PaulAik (on February 19, 2011):

When I try this on IE8, it prompts me to download the AJAX response!

Works on FF, Chrome etc - anything I could be doing wrong?

#

mischko (on February 22, 2011):

The mime type is incorrect for JSON responses. It should not be application/javascript, but application/json.

Also, the use of eval for JSON parsing is a Very Bad Thing. Use the JSON Javascript library at https://github.com/douglascrockford/JSON-js

I don't think you need the painful method of getting the error message but can probably use this (untested): if not clean: rdict.update({'bad':'true'}) rdict.update({'errs': dict(form.errors.iteritems()) })
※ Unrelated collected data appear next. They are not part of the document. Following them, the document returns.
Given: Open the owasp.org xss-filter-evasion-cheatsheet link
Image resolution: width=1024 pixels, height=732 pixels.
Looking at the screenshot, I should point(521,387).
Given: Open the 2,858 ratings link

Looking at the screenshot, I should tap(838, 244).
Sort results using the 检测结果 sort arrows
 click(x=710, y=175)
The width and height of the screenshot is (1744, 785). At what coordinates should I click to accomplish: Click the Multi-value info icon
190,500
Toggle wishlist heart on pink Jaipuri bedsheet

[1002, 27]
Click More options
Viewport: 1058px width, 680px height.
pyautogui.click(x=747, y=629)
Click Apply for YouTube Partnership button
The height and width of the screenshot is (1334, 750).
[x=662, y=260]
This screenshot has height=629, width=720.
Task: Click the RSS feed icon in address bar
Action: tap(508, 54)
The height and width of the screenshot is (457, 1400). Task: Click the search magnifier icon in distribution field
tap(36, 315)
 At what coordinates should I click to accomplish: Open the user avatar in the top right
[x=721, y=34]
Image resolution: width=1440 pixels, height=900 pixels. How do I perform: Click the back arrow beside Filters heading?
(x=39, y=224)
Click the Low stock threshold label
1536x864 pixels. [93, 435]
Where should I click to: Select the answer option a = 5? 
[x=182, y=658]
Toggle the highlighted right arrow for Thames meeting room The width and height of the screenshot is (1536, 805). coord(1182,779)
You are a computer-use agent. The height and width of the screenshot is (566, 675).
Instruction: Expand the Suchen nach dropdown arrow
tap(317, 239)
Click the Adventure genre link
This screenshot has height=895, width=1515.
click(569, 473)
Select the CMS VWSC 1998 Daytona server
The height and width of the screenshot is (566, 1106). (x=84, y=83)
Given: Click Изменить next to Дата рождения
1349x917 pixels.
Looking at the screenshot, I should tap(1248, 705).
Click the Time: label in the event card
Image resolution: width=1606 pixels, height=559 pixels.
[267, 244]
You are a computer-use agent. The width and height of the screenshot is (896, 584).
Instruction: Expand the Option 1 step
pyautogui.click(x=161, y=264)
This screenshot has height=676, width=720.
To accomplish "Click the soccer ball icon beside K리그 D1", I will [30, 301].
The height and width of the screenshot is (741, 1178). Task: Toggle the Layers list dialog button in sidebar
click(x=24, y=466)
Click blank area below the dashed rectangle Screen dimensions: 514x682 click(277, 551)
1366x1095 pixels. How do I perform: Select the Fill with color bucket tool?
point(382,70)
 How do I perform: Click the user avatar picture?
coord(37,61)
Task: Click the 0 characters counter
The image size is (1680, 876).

(I don't think you need unicode for this. If you do, then use a list comprehension).

#

ermandoser (on May 25, 2011):

This snippet does not submit the form without ajax if there are no errors, correct me if I am wrong.

#

ermandoser (on June 2, 2011):

"btaylordesign" is right about xhr flag, since you can get the type of the request from HttpRequestHeader, request.is_ajax() does what you need with xhr flag. So the url regex for capturing the "xhr" parameter is also not necessary. For newbies like me, this snippet is pointing out a nice way to deal with default form errors while submitting the form via ajax. The basic idea is returning a json object to the client side then check if any errors exist. If there is not your view should create the object then return a json object with 'bad':false which states your form is submitted successfully and related objects are created on server side, so it is kind of a success message for you to evaluate on client side. You can either show errors if 'bad':true or do whatever you need to do on a successful callback if 'bad':false.